未来を創るニッポンの底力

日本製腕時計ベンチャー・Knotが挑む

「カスタム×リアルプライス」で腕時計市場に新たな価値を創出

株式会社Knot

代表取締役社長

遠藤弘満

写真/芹澤裕介 文/竹田 明(ユータック) | 2017.08.10

2014年、日本で80年ぶりとなる腕時計メーカーが誕生した。その名は「Maker’s Watch Knot」。衰退の一途をたどる日本の時計製造業にイノベーションを起こすべく立ち上がり、「リストウェア」という発想を武器に短期間で新市場を作り上げた、元カリスマバイヤーがこだわる日本品質とは?

株式会社Knot 代表取締役社長 遠藤弘満(えんどう ひろみつ)

1974年、東京都生まれ。通信販売会社のバイヤーとして活躍し、米軍特殊部隊用腕時計「Luminox」やデンマークのブランド時計「SKAGEN」など、世界各地の商品を仕入れて、日本で次々と大ヒットさせる。2011年にはファッション分野で日本人初となる「デンマーク輸出協会賞」「ヘンリック王配殿下名誉勲章」を受勲する。2014年、国産腕時計メーカー「Maker’s Watch Knot」を設立。現在は吉祥寺、表参道、横浜元町、心斎橋、神戸元町、台北で直営店を運営。今後は、アジア数都市とニューヨークへの出店も予定されている。

自由なコーディネートが魅力のメイドインジャパン腕時計

約80年ぶりに誕生した国産腕時計メーカー「Maker’s Watch Knot(以下Knot)」。時計本体とベルトを自由に組み合わせることができ、その数なんと8000種類以上。時計本体は、デザインが異なるだけなく、「クォーツ」「機械式」「ソーラー」と3種のムーブメント(※時計の動力機構部分)も選ぶことができる。そして、最大の特徴はなんといってもメイドインジャパンであること。国内の時計組み立て工場で製造される腕時計は、高品質ではあるが国内の高い人件費の影響で高級品が多い。しかし、Knotはメイドインジャパンの腕時計を1万円台から提供している。

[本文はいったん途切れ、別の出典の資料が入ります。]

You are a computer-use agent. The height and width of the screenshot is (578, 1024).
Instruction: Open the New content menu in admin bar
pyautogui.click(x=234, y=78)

スタート時はクラウドファンディングで資金調達し、店舗を持たないオンラインでの販売のみ。それでも、初回生産分の約4000本を約4か月で完売させた。設立1年後には、吉祥寺にギャラリーショップをオープンさせ、現在は直営店を日本全国に5店舗と台北に1店舗展開している。

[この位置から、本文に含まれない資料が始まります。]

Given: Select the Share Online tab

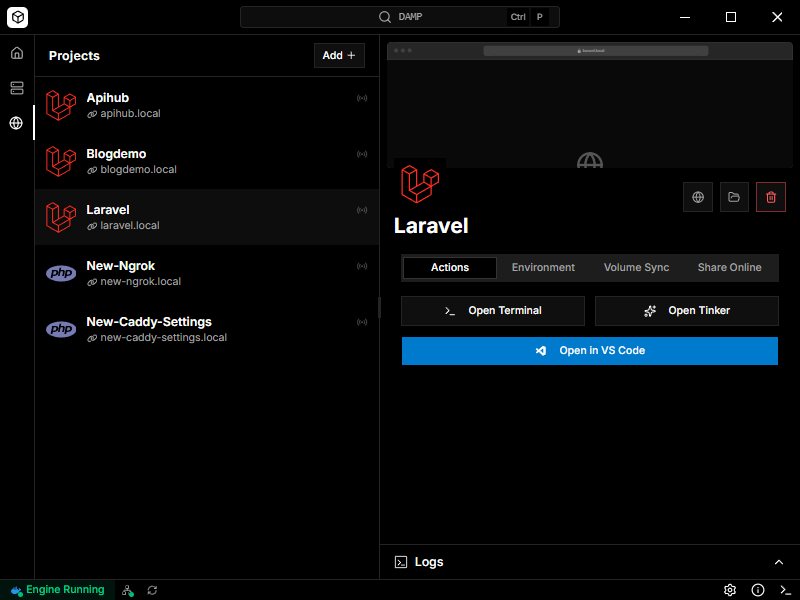Looking at the screenshot, I should 729,267.
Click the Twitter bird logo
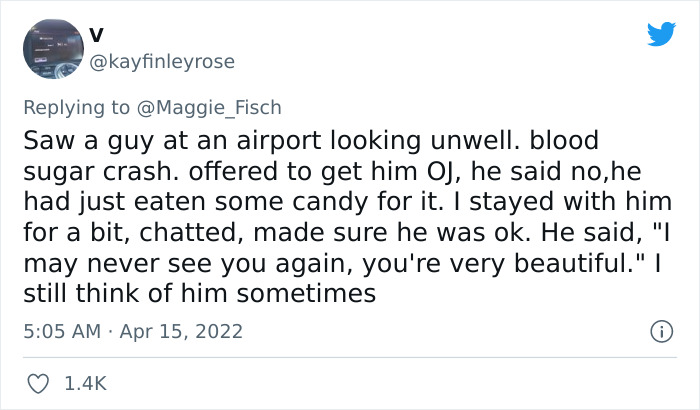 pyautogui.click(x=661, y=34)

メイドインジャパンの高品質と、自由にコーディネート可能なファッション性の高さが注目を集め、テレビや雑誌など各種メディアで華々しく取り上げられ、その人気は留まるところを知らない。

そんな大注目の腕時計メーカーには、3つのコンセプトがある。「メイドインジャパン」「カスタムオーダー」「プライスバリュー(リーズナブル)」だ。

 

一度はあきらめかけたほど困難なメイドインジャパンの夢

Knotの設立には、海外生産へシフトしてしまった日本の時計製造業を再定義しようという思いが込められている。かつて、日本の時計製造業は、世界でもトップクラスの技術力と生産力を誇っていた。1969年にセイコーが世界で初めてクォーツ時計を製品化したのをきっかけに、日本の時計メーカーは軒並み急成長を遂げ、1977年には世界トップメーカー9社のうち3社が日本企業(1位セイコー、4位シチズン、8位オリエント)だった。しかし、1980年代をピークに日本の時計製造業は衰退の道をたどり始めた。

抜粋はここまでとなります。